January 10, 2014 (CHICAGO)

Ambrosio Medrano will spend the next 10.5 years behind bars for a bribery scandal involving selling bandages to Stroger Hospital. The judge denounced the crime as simple greed, but appeared to offer some leniency in his sentence because he accepted that Medrano was operating in a traditional Chicago fashion, at some level meaning to do good.

Pleading for mercy for a 2010 scheme to pay bribes and get kickbacks over a bandage contract with a supplier the hospital, the 60-year-old Medrano avoided the 14-17.5 year sentence prosecutors wanted in favor of 10.5 years, well below federal sentencing guidelines.

Judge Gary Feinerman lamented that evidence showed Medrano plotted the very day former Governor Rod Blagojevich was sentenced in his corruption trial.

Medrano's crimes, he said, "infect government operations (which) harms citizens who lose faith in the integrity of government even if no money changed hands. It is unacceptable to take or facilitate bribes."

Medrano cried often as family and friends, including his namesake son, and his wife, Mireya, testified to his character as a well-meaning family man and father figure to many in the Little Village neighborhood.

United States Attorney Christopher Stetler countered that as a repeat offender, Medrano sought to enrich himself at public expense. Stetler recounted wiretaps played at trial last year in which the former alderman, who was working for former Cook County Commissioner Joseph Mario Moreno on the deals, commented that the scheme was part of Chicago's political culture where "hogs get slaughtered, but pigs get fat."

Outside court, the man who wanted to use the proceeds from the schemes to build a beach house in Central America repeated what he said to the judge.

"I am so sorry I acted foolishly, without thinking of the consequences," said Medrano. "I wish I could go back in time to correct my wrongs, but that is impossible. I apologize to all my friends that I disappointed, I apologize to my community and I apologize to my wife and children and the rest of my family," said Medrano.

"I would challenge anybody that says 10.5 years in prison is a light sentence to try to serve two days in prison," said defense attorney Gal Pissetsky.
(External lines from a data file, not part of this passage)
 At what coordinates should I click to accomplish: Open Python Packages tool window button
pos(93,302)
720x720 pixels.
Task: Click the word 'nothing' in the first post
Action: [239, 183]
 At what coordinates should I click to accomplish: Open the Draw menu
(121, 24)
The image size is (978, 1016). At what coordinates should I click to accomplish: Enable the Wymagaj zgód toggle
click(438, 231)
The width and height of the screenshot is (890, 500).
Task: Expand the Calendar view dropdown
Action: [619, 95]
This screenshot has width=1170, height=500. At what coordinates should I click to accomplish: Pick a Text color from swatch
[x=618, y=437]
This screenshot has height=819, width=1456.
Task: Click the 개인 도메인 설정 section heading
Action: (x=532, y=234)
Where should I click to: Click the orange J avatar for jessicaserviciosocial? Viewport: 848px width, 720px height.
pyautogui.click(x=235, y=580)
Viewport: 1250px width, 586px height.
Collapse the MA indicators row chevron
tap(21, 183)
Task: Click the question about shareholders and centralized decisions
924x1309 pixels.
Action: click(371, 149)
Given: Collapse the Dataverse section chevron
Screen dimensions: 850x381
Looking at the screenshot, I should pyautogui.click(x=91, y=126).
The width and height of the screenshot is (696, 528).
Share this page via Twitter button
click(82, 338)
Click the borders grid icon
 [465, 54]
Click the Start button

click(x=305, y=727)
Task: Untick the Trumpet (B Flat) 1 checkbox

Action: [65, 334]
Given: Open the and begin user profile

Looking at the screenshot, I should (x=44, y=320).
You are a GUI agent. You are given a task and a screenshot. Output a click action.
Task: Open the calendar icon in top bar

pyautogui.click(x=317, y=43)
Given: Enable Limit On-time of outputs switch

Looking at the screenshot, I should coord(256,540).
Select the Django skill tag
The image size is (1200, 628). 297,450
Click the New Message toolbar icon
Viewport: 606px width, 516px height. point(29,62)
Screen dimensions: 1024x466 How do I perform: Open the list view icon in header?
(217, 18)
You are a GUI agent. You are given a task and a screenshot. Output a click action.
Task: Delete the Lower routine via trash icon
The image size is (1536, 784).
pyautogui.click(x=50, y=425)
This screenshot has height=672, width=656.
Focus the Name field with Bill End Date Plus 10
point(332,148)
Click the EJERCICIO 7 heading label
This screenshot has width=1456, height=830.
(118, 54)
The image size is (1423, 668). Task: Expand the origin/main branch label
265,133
Medrano must report to prison by March 21 and may end up at the Colorado facility where former Governor Rod Blagojevich is serving a 14-year sentence for corruption.

On Monday Medrano will be sentenced on a separate conviction for plotting with a Nebraska businessman to pay off a Los Angeles official for a mail-order pharmaceutical contract with the Cook County Hospital system.